The hip-strength evidence
Hip strength is the most discussed contributing factor, and it is worth stating precisely. Cross-sectional studies repeatedly find that runners with patellofemoral pain have weaker hip abductors and external rotators than pain-free runners (Rathleff et al. 2014). That association is real and consistent. What it does not establish is direction. A systematic review and meta-analysis separating the cross-sectional from the prospective evidence found that, while the weakness-with-pain link is strong in cross-sectional data, the prospective studies showed no association between baseline isometric hip strength and the later development of the condition. The authors concluded that hip weakness may be a result of the pain rather than its cause (Rathleff et al. 2014).
The implication is narrow. It is safe to say hip weakness is frequently present alongside the pain, and that addressing it helps. It is not safe to say weakness reliably causes the pain, because the best study design for that question does not support the claim.
Association is not causation here
The hip weakness seen in runners with patellofemoral pain may be a consequence of the pain as much as a contributor to it (Rathleff et al. 2014). The good news is that this does not change the treatment: strengthening the hip helps either way.
Treatment: strengthen, and manage load
The best-supported treatment is exercise therapy, and the most useful finding is about what to strengthen. Combined hip and knee strengthening beats knee strengthening alone for both pain and function. The Manchester and Gold Coast international consensus statements place this combination at the top of the evidence (Crossley et al. 2016). Whatever the causal direction of the weakness, adding hip-focused work, abduction and external-rotation strengthening, to the usual knee exercises produces better outcomes. See strength training for runners for how to build this into a programme.
Alongside strengthening comes load management. Complete rest is rarely needed or helpful; the better route is to cut running volume to a level the knee tolerates, then rebuild gradually rather than returning to full mileage at once (Crossley et al. 2016). This is the same load-first logic that governs the other common overuse injuries and is set out in return to running.

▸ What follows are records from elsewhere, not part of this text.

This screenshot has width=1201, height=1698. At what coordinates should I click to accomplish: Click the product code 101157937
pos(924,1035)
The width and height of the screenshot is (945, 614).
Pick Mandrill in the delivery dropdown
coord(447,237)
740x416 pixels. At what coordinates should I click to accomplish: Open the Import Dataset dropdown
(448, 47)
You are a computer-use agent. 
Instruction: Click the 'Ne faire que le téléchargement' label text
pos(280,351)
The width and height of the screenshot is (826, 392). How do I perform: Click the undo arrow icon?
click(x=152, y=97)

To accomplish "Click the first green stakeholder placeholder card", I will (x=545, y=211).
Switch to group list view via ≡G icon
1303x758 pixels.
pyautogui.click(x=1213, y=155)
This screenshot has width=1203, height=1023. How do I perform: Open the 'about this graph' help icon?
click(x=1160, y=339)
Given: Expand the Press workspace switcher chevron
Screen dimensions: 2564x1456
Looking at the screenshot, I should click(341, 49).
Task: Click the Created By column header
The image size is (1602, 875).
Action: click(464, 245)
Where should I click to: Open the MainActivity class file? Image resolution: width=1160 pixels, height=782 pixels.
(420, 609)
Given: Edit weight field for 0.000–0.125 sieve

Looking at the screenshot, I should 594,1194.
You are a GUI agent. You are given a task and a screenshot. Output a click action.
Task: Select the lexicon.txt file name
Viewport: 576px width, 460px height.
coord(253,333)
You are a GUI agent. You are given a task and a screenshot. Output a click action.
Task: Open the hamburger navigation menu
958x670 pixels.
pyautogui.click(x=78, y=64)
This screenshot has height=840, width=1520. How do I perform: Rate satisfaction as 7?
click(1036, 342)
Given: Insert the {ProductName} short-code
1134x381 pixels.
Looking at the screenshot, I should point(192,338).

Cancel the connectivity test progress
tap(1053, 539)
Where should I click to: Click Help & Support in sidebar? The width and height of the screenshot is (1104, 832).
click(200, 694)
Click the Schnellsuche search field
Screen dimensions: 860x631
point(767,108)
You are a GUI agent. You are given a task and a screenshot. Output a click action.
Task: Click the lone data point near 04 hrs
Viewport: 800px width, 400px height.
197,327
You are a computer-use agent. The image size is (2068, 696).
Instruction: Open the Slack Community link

Gait retraining: a modest, real role
Changing how the foot strikes the ground can lower the load the kneecap absorbs. Increasing step rate, or cadence, by roughly 5 to 10% is the best-evidenced tweak. A simulation study found that raising step rate to 110% of preferred reduced peak patellofemoral joint force by about 14%, mostly by cutting knee flexion (Lenhart et al. 2014). The clinical follow-through holds: a 10% step-rate increase improved running kinematics and reduced symptoms in runners with patellofemoral pain at four weeks and three months (Bramah et al. 2019). The effect is genuine but modest, and it works alongside strengthening and load management rather than replacing them; see biomechanics and gait.
What does not help much
Several popular measures are weaker than their reputation. Passive modalities, the ultrasound, electrotherapy and manual-only treatments used as the main intervention, do not match exercise therapy, which the consensus statements rank first (Crossley et al. 2016). Patellar taping can give short-term symptom relief that may help a runner get going with rehab, but it is not a standalone cure and the case for long-term taping is thin (Crossley et al. 2016). As with the other overuse injuries, the core remains the same: reduce load, build capacity with strengthening, then rebuild running gradually. For the general principles, see the basics and running injuries.